By: Lynnette Sauer
This is my third year of college. Over the past two and half years, I’ve figured some things out – for example: learning what things are necessary to being a successful business student, and what things that are necessary to being a successful art student. One thing I still haven’t figured out is how to best balance the two. I don’t know how to be a good ‘business and art student’, and it’s frustrating! I’d guess that it’s something I won’t fully have figured out until the time I graduate.
I don’t think this problem is unique to me; it’s more of an existential question than merely the give and take between two degree programs. Everyone is busy; everyone’s life could be broken down into the different ‘roles’ they take on throughout a given week. (In business, a lot of people talk about “work-life balance” – same thing.)

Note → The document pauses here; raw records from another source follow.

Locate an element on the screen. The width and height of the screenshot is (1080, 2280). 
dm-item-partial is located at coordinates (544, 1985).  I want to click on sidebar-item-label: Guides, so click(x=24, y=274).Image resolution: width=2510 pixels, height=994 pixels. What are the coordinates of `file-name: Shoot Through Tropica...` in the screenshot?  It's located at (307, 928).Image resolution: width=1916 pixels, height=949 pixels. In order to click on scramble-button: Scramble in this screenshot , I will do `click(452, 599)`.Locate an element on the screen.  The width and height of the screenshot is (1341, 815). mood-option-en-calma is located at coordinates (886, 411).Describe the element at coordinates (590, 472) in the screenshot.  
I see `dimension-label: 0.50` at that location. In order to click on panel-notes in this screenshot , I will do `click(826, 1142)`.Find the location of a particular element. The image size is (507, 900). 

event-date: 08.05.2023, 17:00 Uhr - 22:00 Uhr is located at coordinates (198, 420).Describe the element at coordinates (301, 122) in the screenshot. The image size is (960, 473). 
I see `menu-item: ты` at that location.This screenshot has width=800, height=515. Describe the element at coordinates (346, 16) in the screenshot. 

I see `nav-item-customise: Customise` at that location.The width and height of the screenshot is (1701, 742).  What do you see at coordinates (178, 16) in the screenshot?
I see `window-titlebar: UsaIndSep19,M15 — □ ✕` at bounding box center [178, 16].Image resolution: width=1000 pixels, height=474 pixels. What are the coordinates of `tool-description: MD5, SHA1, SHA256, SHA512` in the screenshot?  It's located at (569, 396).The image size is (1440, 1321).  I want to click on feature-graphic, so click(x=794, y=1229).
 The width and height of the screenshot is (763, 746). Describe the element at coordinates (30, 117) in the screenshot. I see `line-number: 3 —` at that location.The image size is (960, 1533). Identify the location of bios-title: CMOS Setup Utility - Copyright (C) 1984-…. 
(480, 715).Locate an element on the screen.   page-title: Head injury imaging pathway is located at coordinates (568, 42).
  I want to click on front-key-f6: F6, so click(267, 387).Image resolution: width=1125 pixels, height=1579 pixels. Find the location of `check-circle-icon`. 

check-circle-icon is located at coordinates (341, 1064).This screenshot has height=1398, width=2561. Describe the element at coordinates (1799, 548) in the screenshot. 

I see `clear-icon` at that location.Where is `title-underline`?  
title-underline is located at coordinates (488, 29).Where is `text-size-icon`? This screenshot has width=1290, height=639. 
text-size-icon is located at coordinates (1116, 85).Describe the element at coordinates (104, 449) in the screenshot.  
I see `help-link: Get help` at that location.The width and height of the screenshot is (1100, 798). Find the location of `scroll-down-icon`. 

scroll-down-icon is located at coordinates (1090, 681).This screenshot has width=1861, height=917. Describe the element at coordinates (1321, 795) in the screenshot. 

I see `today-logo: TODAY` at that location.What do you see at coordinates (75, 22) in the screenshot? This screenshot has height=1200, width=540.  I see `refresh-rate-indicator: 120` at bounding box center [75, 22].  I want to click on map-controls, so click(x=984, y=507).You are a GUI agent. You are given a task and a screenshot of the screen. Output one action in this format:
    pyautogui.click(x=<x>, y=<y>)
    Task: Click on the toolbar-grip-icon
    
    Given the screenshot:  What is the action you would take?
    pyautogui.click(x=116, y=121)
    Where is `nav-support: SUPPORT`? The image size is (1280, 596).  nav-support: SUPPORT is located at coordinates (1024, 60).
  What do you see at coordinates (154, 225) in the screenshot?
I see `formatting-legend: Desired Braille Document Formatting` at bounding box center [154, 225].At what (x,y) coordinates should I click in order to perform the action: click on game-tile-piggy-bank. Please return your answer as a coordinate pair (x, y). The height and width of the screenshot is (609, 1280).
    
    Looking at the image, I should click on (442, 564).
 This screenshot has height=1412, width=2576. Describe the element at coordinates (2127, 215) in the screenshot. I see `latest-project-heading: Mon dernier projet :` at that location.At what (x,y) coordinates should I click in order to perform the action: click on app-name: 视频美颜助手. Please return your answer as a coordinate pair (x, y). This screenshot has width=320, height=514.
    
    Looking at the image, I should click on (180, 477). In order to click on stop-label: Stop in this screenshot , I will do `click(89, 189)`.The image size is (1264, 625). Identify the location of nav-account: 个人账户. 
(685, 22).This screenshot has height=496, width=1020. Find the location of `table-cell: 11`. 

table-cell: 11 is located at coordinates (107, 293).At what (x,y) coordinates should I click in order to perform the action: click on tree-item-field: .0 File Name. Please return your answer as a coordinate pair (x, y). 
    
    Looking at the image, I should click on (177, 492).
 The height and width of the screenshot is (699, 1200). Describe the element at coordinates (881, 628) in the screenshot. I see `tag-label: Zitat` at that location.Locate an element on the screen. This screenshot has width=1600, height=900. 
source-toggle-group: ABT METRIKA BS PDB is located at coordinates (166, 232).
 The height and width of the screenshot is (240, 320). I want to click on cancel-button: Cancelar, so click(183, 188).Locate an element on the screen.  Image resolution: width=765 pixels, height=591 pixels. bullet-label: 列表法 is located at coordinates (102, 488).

For a lot of my life, I’ve struggled with feeling fragmented – trying to balance different parts of life, and the parts of my identity that are found in each of them. Over the past year, I’ve learned that in order to find internal unity (to have the different ‘parts’ of myself be at peace, rather than in conflict), it’s important to find an overarching unifying element to hold on to.
If you’re feeling fragmented, I’d encourage you to think about the ‘big picture’ characteristic/role/etc. that gives meaning to the other parts of your life. I’m not an expert by any means, but this is one of the most important things I’ve learned recently; and perhaps this kind of shift in thinking could be helpful to you the way it has been to me. Personally, I’ve found this ‘unifying element’ in my faith and the way it informs the rest of my life. Rather than diminish from the different things I do, this perspective is freeing in that it allows me to be ‘one person’ who does many things, rather than having to be the many different things I do. It’s helped me to relieve some of the pressure I’d placed on myself and to hopefully live a little more authentically as I move among the overlapping spheres that make up my life.